===== 本文 =====

私は、役割変化の方向の一つが、業界振興から生活者保護への転換だと思います。これまでの追いつき型行政・発展途上国行政では、業界を保護することで、各分野を振興しました。これは、工業・農業といった産業だけでなく、建設、運輸、金融、教育、医療といった分野もです。需要側でなく供給側を育成すること。この方法は、発展途上時代には効率が良かったです。しかし、その目的は達しました。多くの分野で、国が支援しなくても、民間は自ら活躍しています。独り立ちできるのです。
逆に、業界保護と消費者保護がぶつかった場合、官庁が業界寄りで、問題を大きくしました。公害問題はその典型です。水俣病でも、被害者救済が遅れました。最近では、薬害エイズの時の厚生省薬務局、不良債権問題の時の大蔵省銀行局、BSE牛問題時の農林水産省畜産局で、この問題がよく見えました。生活者や消費者より業界の利益を優先したと、批判されたのです。
そして、薬務局は解体再編、銀行局は大蔵省から分離、食の安全については内閣府に食品安全委員会を設置(食糧庁を廃止)しました。そこには、業界の振興と消費者の利益保護の2つの行政を、分離しようとする意図があるのです。もっとも、金融庁は、その2つが一緒の役所になりました。しかし、銀行などに対する業務停止命令を、たびたび発するようになりました。

=====

課題: 本文によると、食の安全のために内閣府に設置されたのは何ですか。 本文の内容だけを根拠にしてください。

===== 分析用データ =====

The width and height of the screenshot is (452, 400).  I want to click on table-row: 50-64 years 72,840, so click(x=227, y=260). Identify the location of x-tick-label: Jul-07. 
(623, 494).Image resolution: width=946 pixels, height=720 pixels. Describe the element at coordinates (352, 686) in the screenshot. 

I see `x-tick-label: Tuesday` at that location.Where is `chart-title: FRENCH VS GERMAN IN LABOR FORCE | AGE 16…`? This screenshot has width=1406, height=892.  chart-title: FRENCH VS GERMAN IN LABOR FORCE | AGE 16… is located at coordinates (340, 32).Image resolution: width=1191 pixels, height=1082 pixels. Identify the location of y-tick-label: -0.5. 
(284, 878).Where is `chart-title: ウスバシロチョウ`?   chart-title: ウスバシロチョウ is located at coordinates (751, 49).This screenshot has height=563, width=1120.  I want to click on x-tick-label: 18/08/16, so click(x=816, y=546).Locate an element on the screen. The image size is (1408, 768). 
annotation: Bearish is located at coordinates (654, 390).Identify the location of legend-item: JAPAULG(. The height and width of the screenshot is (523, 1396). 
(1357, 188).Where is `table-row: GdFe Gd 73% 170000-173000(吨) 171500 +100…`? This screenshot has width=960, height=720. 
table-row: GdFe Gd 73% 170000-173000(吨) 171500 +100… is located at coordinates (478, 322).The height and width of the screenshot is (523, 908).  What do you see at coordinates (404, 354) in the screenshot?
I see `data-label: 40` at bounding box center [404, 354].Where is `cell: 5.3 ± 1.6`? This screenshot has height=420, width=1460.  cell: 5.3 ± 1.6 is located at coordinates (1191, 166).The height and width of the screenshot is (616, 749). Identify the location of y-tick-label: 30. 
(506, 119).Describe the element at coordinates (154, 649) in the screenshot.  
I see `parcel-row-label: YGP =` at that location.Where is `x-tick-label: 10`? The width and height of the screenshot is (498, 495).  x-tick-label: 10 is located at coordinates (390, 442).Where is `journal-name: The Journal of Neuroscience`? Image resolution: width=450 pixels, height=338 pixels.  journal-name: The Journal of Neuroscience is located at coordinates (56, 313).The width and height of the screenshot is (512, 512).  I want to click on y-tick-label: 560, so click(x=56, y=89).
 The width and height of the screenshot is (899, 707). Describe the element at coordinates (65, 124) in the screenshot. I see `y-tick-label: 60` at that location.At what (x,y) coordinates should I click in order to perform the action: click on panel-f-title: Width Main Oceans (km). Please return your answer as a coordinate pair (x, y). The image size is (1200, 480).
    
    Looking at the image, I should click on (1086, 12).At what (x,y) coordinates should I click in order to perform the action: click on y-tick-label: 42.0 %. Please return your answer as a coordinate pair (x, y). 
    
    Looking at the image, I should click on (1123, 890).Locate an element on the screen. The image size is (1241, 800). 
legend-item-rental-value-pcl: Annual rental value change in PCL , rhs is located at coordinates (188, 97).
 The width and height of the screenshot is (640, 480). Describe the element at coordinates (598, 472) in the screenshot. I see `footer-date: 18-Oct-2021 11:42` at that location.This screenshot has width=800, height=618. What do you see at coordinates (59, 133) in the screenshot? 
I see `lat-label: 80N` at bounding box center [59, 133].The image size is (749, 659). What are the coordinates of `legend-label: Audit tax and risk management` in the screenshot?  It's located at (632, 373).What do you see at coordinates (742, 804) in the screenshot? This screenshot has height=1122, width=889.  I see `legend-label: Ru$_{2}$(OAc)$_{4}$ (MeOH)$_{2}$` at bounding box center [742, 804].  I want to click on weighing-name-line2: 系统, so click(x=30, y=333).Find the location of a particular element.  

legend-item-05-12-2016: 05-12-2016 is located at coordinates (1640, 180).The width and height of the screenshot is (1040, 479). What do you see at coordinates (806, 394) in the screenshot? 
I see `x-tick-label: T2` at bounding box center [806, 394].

=====

回答: 食品安全委員会です。